** Problem 1 **
Decide whether each statement (a)–(c) agrees with the provenance tutorial, answering yes or no and quoting the deciding words from it. (a) Adding provenance information may clutter the attributes of an xarray. (b) The example velocity field has four dimensions. (c) After processing, the array's shape is {'y': 10, 'x': 7}.

** Passage shown **
########################################
Provenance#
One aspect of data provenance is keeping track of the processing steps applied to data.
Next, we will learn how this can be done working with xarray objects.
Note: This is work in progress! Adding provenance information can clutter the attributes of a xarray quite a bit
import h5rdmtoolbox as h5tbx
import numpy as np
h5tbx.set_config(add_provenance=True)
<h5rdmtoolbox._cfg.set_config at 0x7f62c11023a0>
For the example, let’s assume a 3D-velocity field with time, y- and x-dimension:
cv = h5tbx.convention.from_zenodo('https://zenodo.org/records/10428822')
h5tbx.use(cv)
using("h5rdmtoolbox-tutorial-convention")
with h5tbx.File(data_type='experimental', contact=h5tbx.__author_orcid__) as h5:
h5.create_dataset('time', data=np.linspace(0, 5, 5), standard_name='time', units='s', make_scale=True)
h5.create_dataset('y', data=np.linspace(0, 10, 10), standard_name='y_coordinate', units='m', make_scale=True)
h5.create_dataset('x', data=np.linspace(0, 7, 7), standard_name='x_coordinate', units='m', make_scale=True)
h5.create_dataset('u', data=np.random.rand(5, 10, 7), standard_name='x_velocity', units='m/s', attach_scale=('time', 'y', 'x'))
u = h5.u[:]
# plot t=2.5 s:
u.sel(time=2.5).plot()
<matplotlib.collections.QuadMesh at 0x7f62c00fc190>
from h5rdmtoolbox.convention.standard_names import accessor
u_processed = u.snt[0:2,...].snt.arithmetic_mean_of(dim='time')
def get_dim_shape(da):
return {d: len(da[d]) for d in da.dims}
def explain_history(da):
for i, item in enumerate(da.attrs['PROVENANCE']['processing_history']):
print(i, 'applied ', item['name'], ' on array with shape', item['parent']['dims_shape'])
print(' -> ', item['name'])
print('Current shape ', get_dim_shape(da))
explain_history(u_processed)
0 applied __getitem__ on array with shape {'time': 5, 'y': 10, 'x': 7}
-> __getitem__
1 applied arithmetic_mean_of on array with shape {'time': 2, 'y': 10, 'x': 7}
-> arithmetic_mean_of
Current shape {'y': 10, 'x': 7}
h5tbx.set_config(add_provenance=False)
<h5rdmtoolbox._cfg.set_config at 0x7f62a6535d60>
########################################
** Task inputs **
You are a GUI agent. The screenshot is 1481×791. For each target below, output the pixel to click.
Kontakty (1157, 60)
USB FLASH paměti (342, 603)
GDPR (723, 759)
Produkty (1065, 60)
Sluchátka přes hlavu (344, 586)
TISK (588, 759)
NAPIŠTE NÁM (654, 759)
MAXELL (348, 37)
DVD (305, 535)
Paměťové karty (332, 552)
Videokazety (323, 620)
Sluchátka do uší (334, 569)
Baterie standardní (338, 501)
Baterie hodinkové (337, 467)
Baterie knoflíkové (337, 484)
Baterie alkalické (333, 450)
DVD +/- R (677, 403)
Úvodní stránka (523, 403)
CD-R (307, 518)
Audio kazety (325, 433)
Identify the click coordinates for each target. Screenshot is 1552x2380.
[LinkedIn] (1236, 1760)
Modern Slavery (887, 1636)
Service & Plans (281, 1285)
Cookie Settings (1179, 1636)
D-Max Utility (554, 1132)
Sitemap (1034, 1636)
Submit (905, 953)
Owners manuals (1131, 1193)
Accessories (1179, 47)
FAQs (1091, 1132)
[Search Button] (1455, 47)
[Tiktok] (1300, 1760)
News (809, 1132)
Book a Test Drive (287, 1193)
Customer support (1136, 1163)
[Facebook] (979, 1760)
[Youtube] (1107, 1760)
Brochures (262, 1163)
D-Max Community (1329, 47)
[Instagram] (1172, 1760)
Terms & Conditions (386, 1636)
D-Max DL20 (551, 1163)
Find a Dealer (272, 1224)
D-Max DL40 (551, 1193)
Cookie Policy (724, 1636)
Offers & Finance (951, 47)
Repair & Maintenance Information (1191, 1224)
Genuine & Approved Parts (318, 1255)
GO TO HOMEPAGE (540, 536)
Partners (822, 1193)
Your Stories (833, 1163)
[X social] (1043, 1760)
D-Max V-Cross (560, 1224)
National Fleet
########################################
** Problem 2 **
Rewrite all of the records above, replacing "D-Max" with "DMAX" wherever it occurs and keeping everything else the same.

** Written solution 1 **
(a) Yes: "Adding provenance information can clutter the attributes of a xarray quite a bit"
(b) No: "assume a 3D-velocity field with time, y- and x-dimension"
(c) Yes: "Current shape {'y': 10, 'x': 7}"

** Written solution 2 **
You are a GUI agent. The screenshot is 1481×791. For each target below, output the pixel to click.
Kontakty (1157, 60)
USB FLASH paměti (342, 603)
GDPR (723, 759)
Produkty (1065, 60)
Sluchátka přes hlavu (344, 586)
TISK (588, 759)
NAPIŠTE NÁM (654, 759)
MAXELL (348, 37)
DVD (305, 535)
Paměťové karty (332, 552)
Videokazety (323, 620)
Sluchátka do uší (334, 569)
Baterie standardní (338, 501)
Baterie hodinkové (337, 467)
Baterie knoflíkové (337, 484)
Baterie alkalické (333, 450)
DVD +/- R (677, 403)
Úvodní stránka (523, 403)
CD-R (307, 518)
Audio kazety (325, 433)
Identify the click coordinates for each target. Screenshot is 1552x2380.
[LinkedIn] (1236, 1760)
Modern Slavery (887, 1636)
Service & Plans (281, 1285)
Cookie Settings (1179, 1636)
DMAX Utility (554, 1132)
Sitemap (1034, 1636)
Submit (905, 953)
Owners manuals (1131, 1193)
Accessories (1179, 47)
FAQs (1091, 1132)
[Search Button] (1455, 47)
[Tiktok] (1300, 1760)
News (809, 1132)
Book a Test Drive (287, 1193)
Customer support (1136, 1163)
[Facebook] (979, 1760)
[Youtube] (1107, 1760)
Brochures (262, 1163)
DMAX Community (1329, 47)
[Instagram] (1172, 1760)
Terms & Conditions (386, 1636)
DMAX DL20 (551, 1163)
Find a Dealer (272, 1224)
DMAX DL40 (551, 1193)
Cookie Policy (724, 1636)
Offers & Finance (951, 47)
Repair & Maintenance Information (1191, 1224)
Genuine & Approved Parts (318, 1255)
GO TO HOMEPAGE (540, 536)
Partners (822, 1193)
Your Stories (833, 1163)
[X social] (1043, 1760)
DMAX V-Cross (560, 1224)
National Fleet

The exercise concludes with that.